| The task |
Transcribe all of the records word for word, but omit the pictures.

(Extracted records)

+---+

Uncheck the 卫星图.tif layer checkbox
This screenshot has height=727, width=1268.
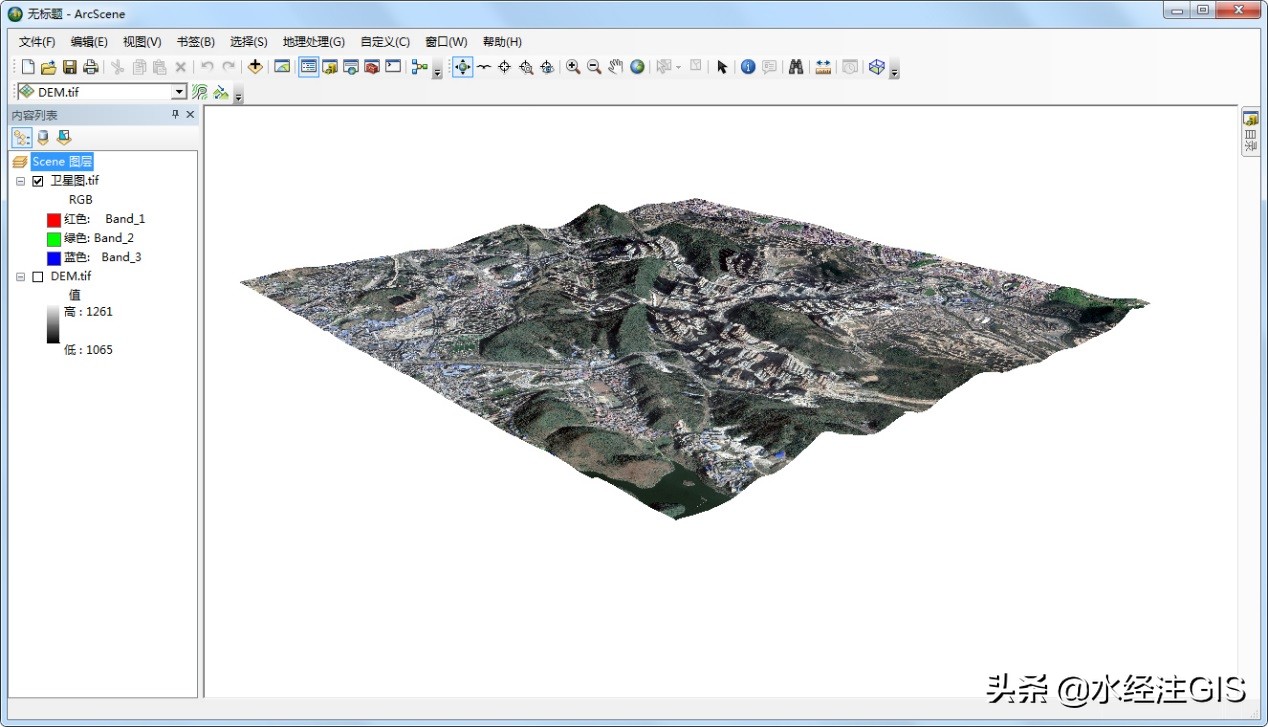38,181
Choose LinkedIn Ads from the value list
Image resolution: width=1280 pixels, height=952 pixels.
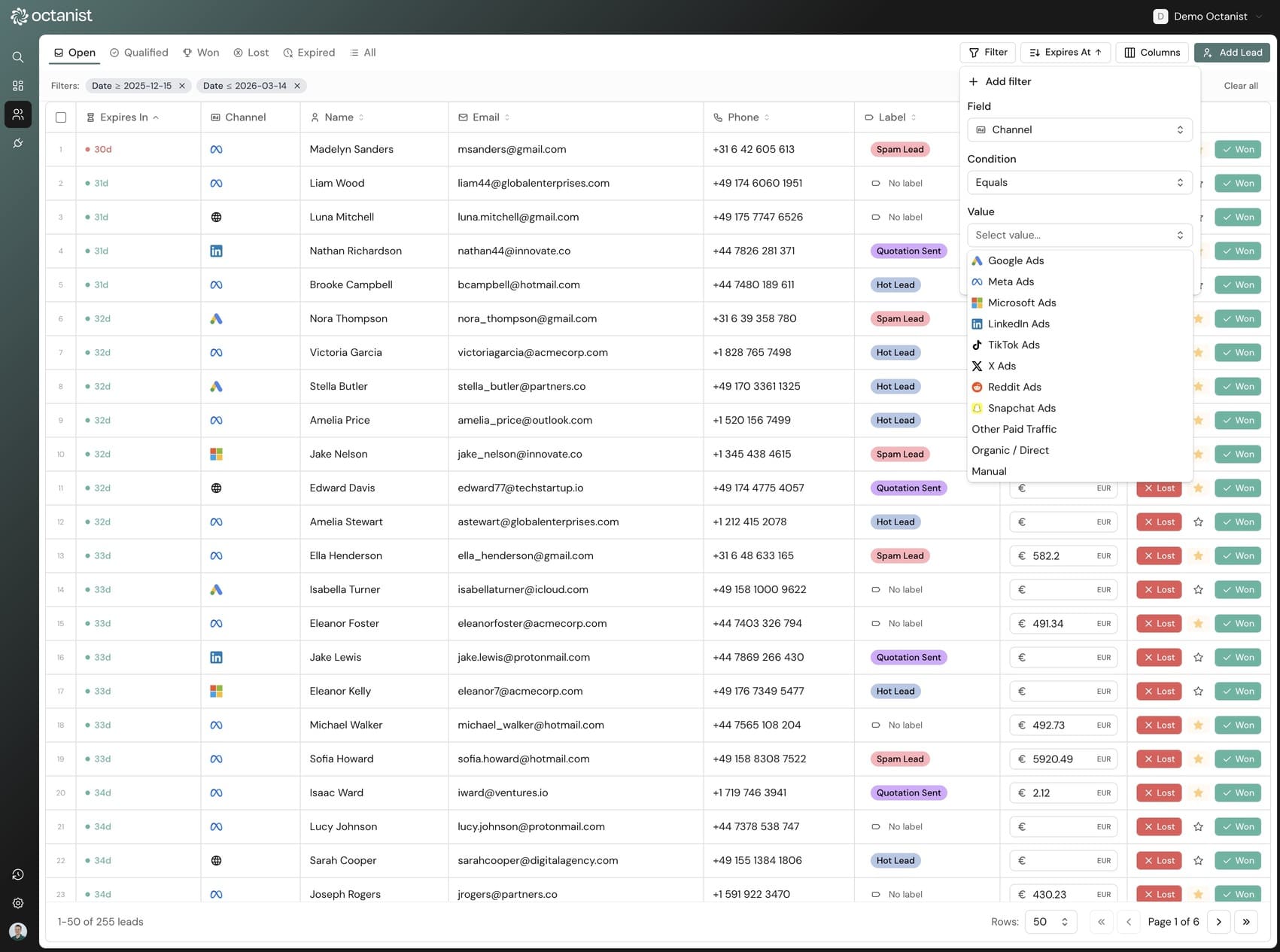point(1018,324)
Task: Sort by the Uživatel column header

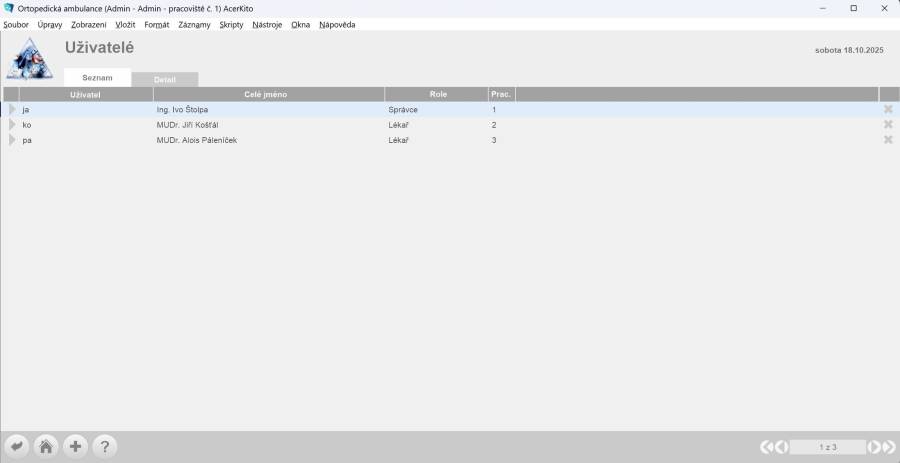Action: (85, 94)
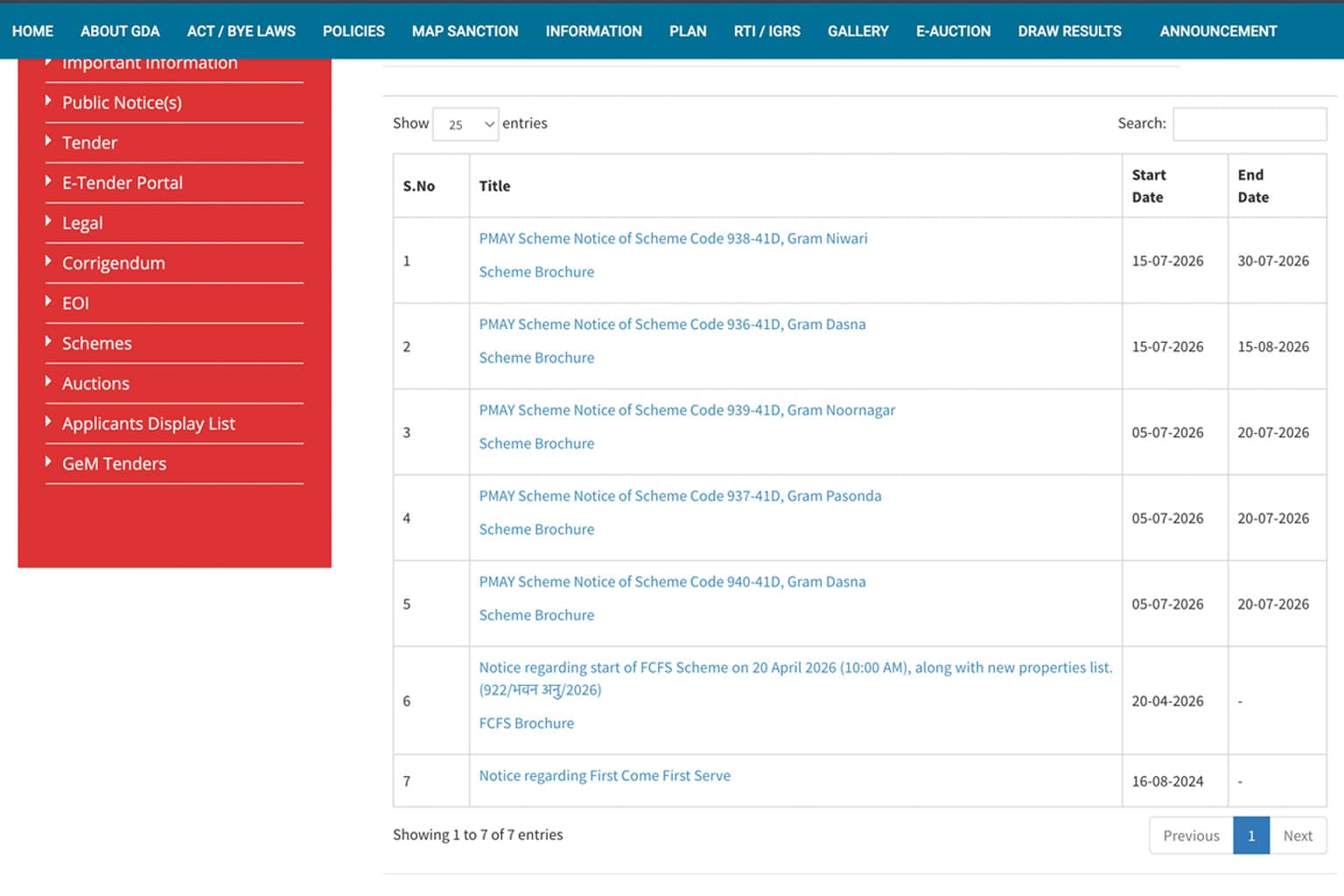Viewport: 1344px width, 896px height.
Task: Expand the Public Notice(s) arrow icon
Action: [x=48, y=101]
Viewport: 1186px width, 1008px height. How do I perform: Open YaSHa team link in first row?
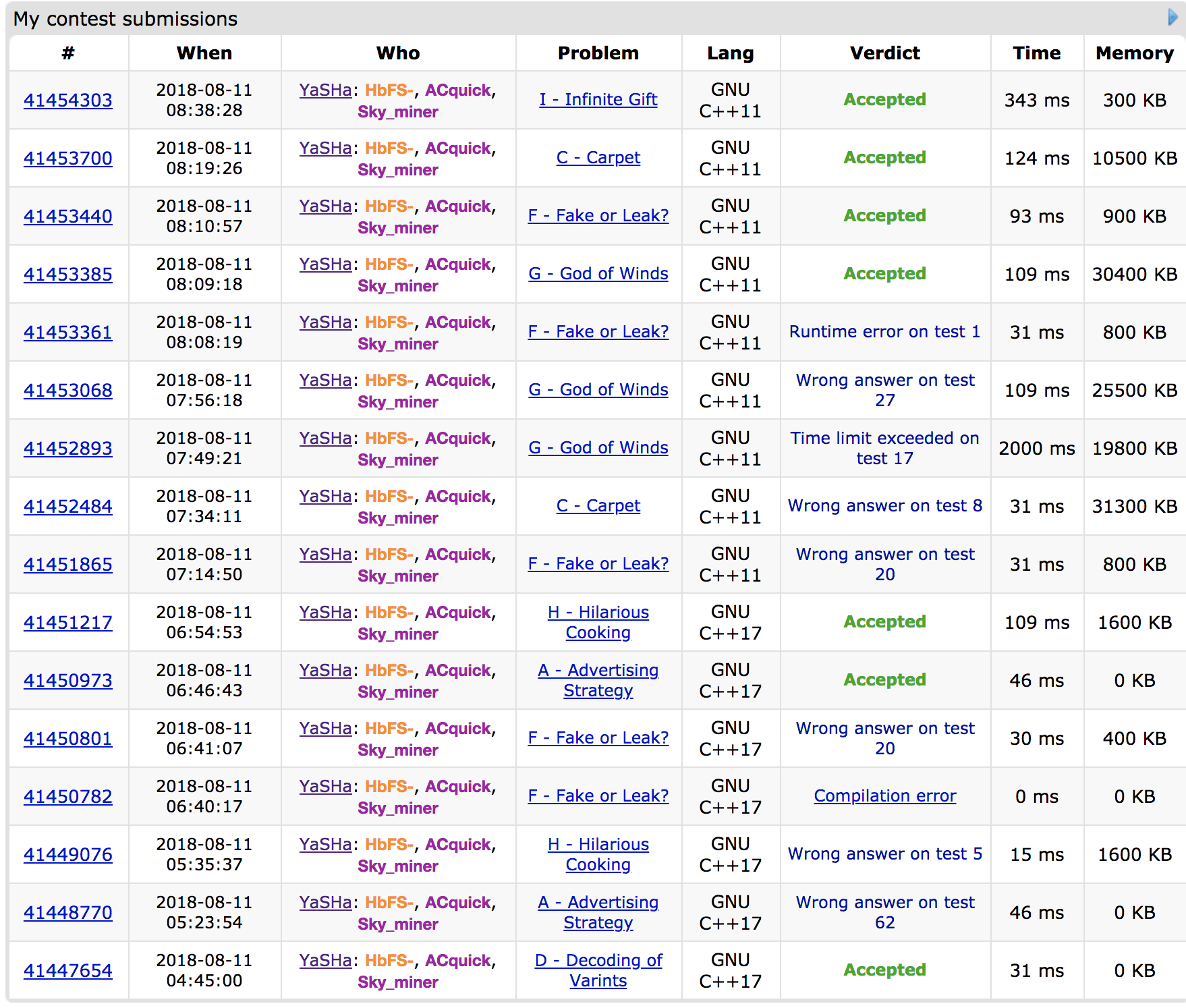[x=325, y=90]
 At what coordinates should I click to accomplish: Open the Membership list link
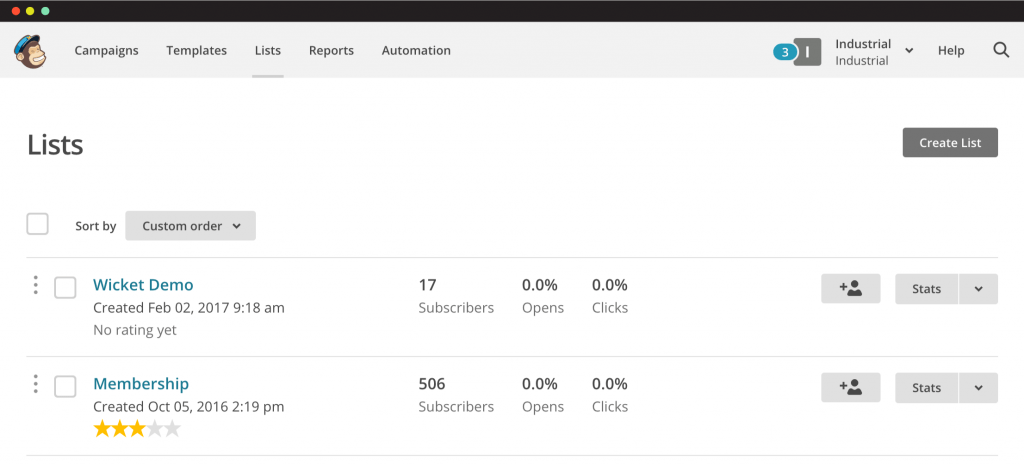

+---+

| Finished task |
Uncheck the 卫星图.tif layer checkbox
This screenshot has height=727, width=1268.
38,181
Choose LinkedIn Ads from the value list
Image resolution: width=1280 pixels, height=952 pixels.
point(1018,324)
Task: Sort by the Uživatel column header

Action: (85, 94)
Viewport: 1344px width, 896px height.
Task: Expand the Public Notice(s) arrow icon
Action: [x=48, y=101]
Viewport: 1186px width, 1008px height. How do I perform: Open YaSHa team link in first row?
[x=325, y=90]
 At what coordinates should I click to accomplish: Open the Membership list link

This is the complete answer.